I make use of the site data format for representing the locations of known
objects. It should not be too much work to convert that to vector points
for 5.7 but I will have to find some time to do it.
Does 5.7 still include the site full sites API?

Perhaps if things drag on for a long time, after the 5.4.0 release the
modules could be added to the '5.5 CVS', but CVS write access to that is
going to be closed so you would not be able to commit bugfixes. Better to
add them to 5.7 I think.

I guess so. In the meantime I might set up a homepage of my own to distribute
my code. In the meantim, if anyone here is really interested in it, contact me
and I will send it to you via email.

Benjamin

Hello Benjamin,

could you explain briefly which methods you are using for your modules
(statistical methods like GAM, ANN)? Is it comparable to GRASP
(http://www.cscf.ch/grasp/grasp-r/index.html) - unfortunately not fully
implemented in GRASS (no easy export of raster to GRASP) - it sounds very
promising and I am looking forward to give it a try.

cheers Martin

[....]

I guess so. In the meantime I might set up a homepage of my own to
distribute my code. In the meantim, if anyone here is really interested in
it, contact me and I will send it to you via email.

Benjamin

Sure, here are some details:

The modules are a by-product of my work in an archaeological
predictive modelling project in North-east Germany.
Over a period of four years, I tried different approaches,
like regression statistics, geostatistics, explorative statistics,
neural networks classification and probability theory.

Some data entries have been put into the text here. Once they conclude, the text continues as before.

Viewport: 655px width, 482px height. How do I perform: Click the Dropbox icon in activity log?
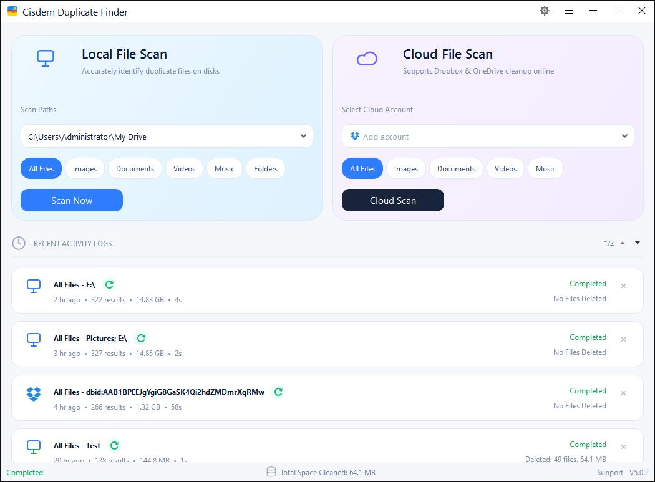(34, 394)
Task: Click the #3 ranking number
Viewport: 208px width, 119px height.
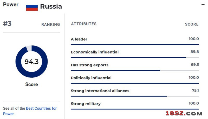Action: point(7,24)
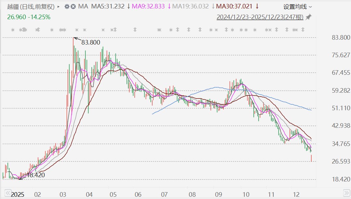Remove the MA indicator with the X icon
Image resolution: width=351 pixels, height=199 pixels.
pyautogui.click(x=73, y=7)
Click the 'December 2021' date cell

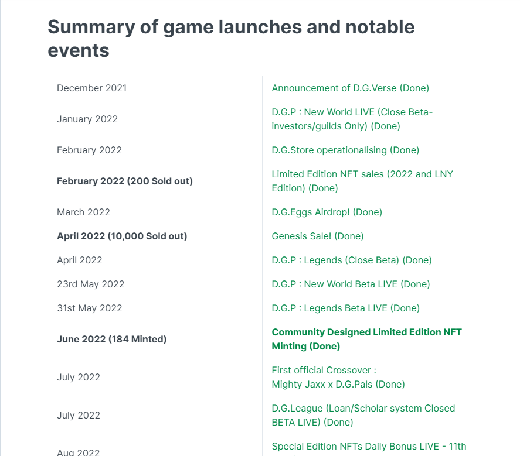tap(91, 88)
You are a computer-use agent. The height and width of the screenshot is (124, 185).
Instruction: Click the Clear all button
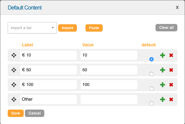(166, 28)
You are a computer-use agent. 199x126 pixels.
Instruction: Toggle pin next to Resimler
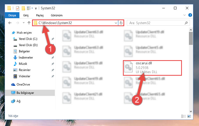[x=53, y=70]
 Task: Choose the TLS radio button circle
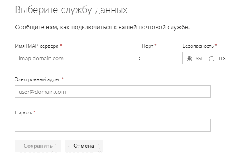click(212, 59)
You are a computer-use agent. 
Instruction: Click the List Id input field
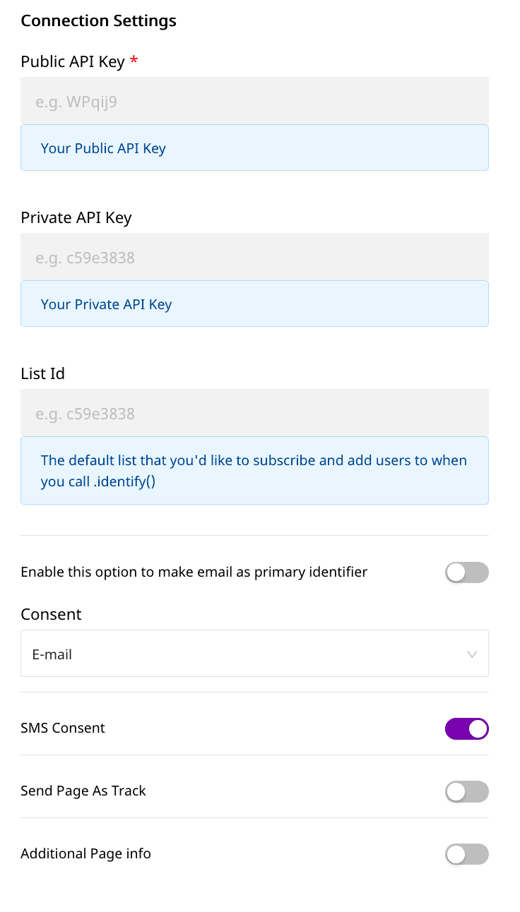pyautogui.click(x=254, y=414)
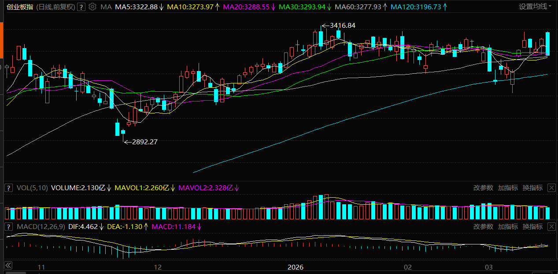This screenshot has width=558, height=274.
Task: Click 加指标 in the VOL panel
Action: (508, 188)
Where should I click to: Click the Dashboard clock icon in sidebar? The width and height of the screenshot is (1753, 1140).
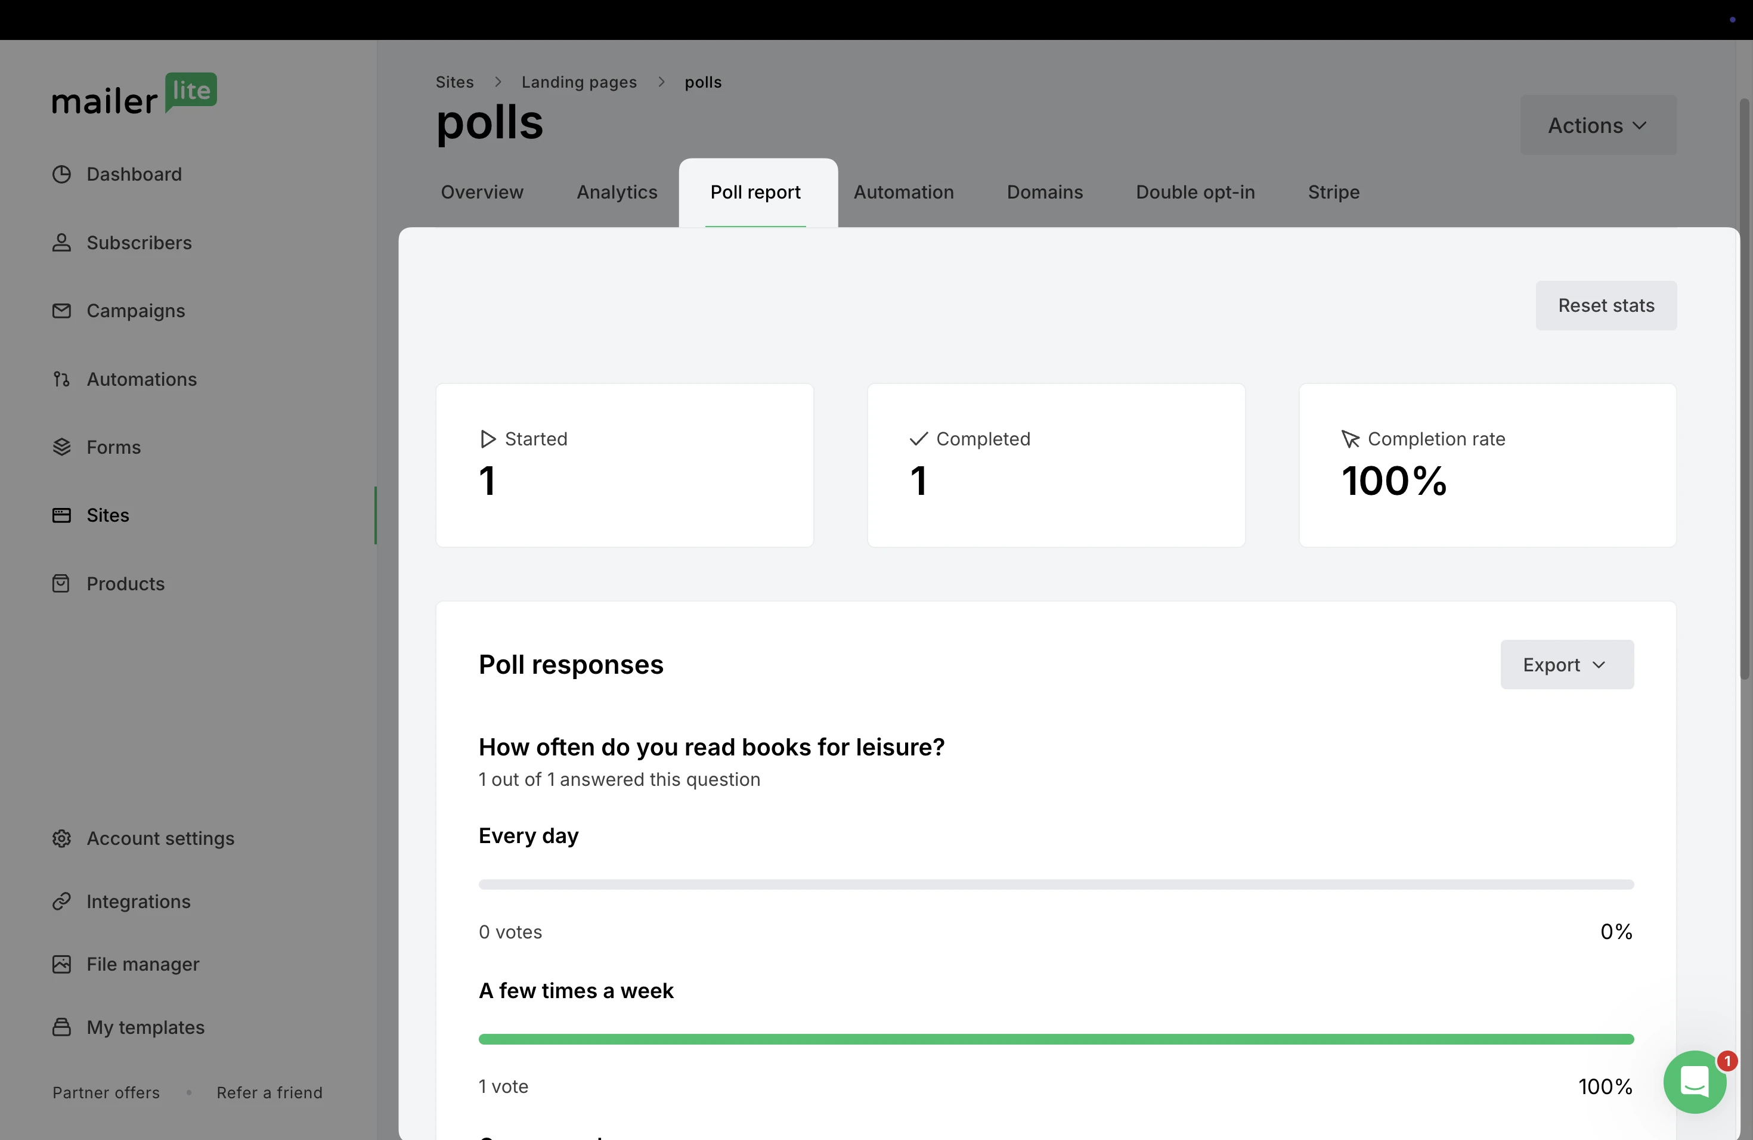click(62, 175)
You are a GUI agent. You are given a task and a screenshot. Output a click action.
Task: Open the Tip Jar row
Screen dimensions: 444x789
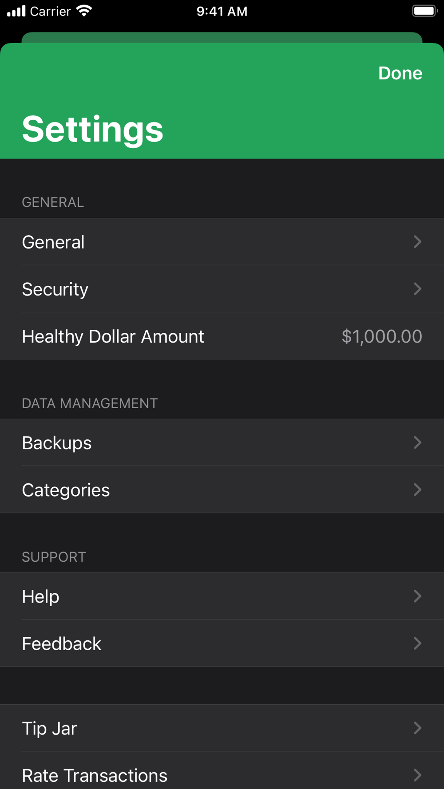point(222,728)
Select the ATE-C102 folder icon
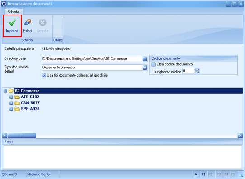Screen dimensions: 245x179 [17, 97]
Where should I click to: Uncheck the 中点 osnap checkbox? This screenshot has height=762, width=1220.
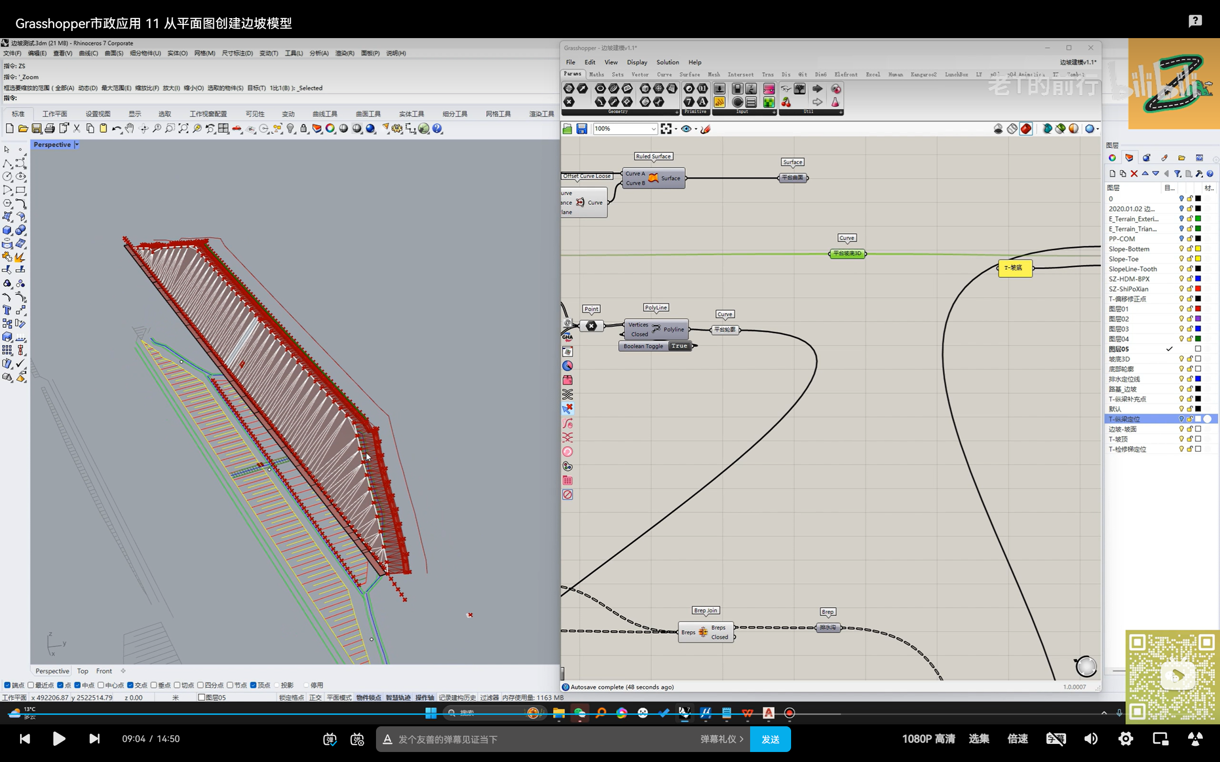tap(78, 685)
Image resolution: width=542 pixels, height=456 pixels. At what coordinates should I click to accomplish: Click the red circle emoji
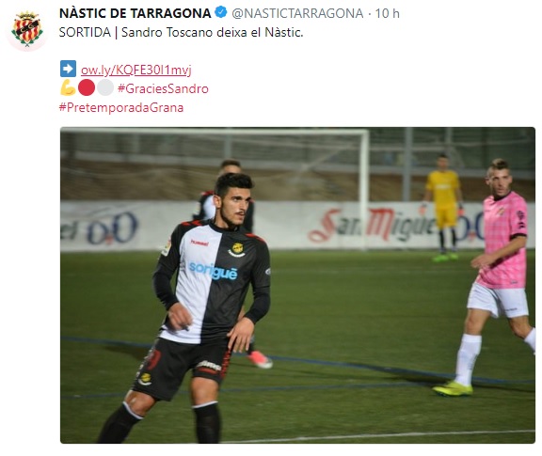click(87, 87)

I finally settled for Dempster-Shafer Theory (DST) as a mathematical
framework. DST is a very flexible sort of generalised probabilit
theory.
With DST, the user first sets up a frame of hypotheses to check.
Next, he/she has to supply evidences that support one or several
of these hypotheses. Evidence is quantified using a basic probability
assignment (BPA). It is up to the user to define just how exactly
this has to be done.
Finally, all evidences are combined and a final "belief" value
is calculated for each hypothesis. Other useful metrics can be
calculated as well.
In theory, DST can be used for much more than just predictive modelling
and so can my modules.
But the tools are most straight-forward to use in predictive models,
were BPA calculation is easy and the frame of reference consists
only of two hypotheses ('SITE PRESENT' and 'NO SITE PRESENT').

DST also handles uncertainty, represented by the hypotheses set
{'SITE PRESENT', 'NO SITE PRESENT')} were you cannot decide between
the two.
It makes no assumptions about probability distributions and is
memory efficient (ran it with several thousand sites and
many millions of raster cells on a machine with 256MB RAM).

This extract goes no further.